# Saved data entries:
.....

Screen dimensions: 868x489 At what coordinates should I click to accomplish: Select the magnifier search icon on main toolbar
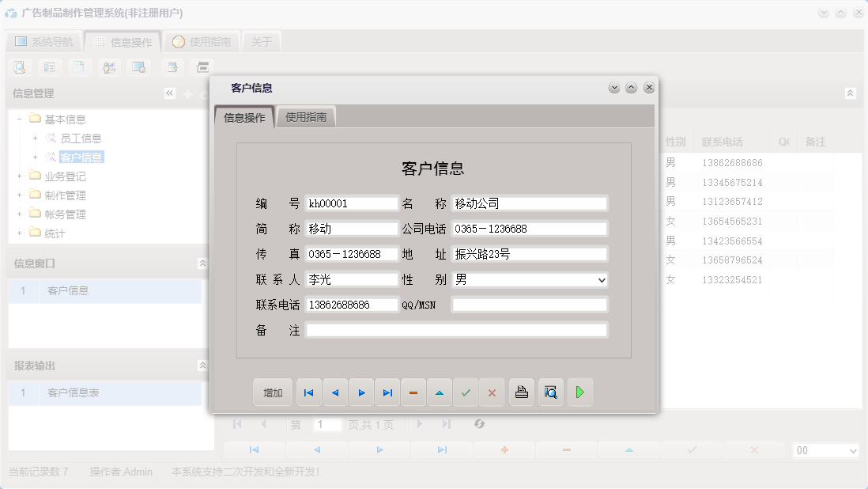click(x=19, y=67)
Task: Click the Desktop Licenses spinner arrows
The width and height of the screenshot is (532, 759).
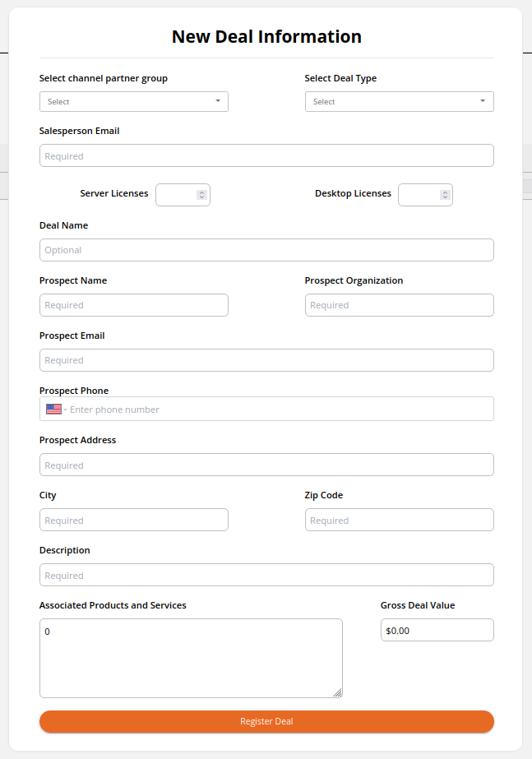Action: tap(445, 195)
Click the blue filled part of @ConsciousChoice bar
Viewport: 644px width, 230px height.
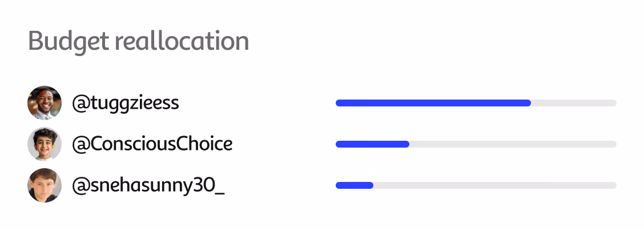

.....

# Assigned task:
Every line above goes into your copy exactly; no images go in.

# Completed exercise:
Screen dimensions: 868x489 At what coordinates should I click to accomplish: Select the magnifier search icon on main toolbar
click(x=19, y=67)
Task: Click the Desktop Licenses spinner arrows
The width and height of the screenshot is (532, 759).
Action: tap(445, 195)
Click the blue filled part of @ConsciousChoice bar
Viewport: 644px width, 230px height.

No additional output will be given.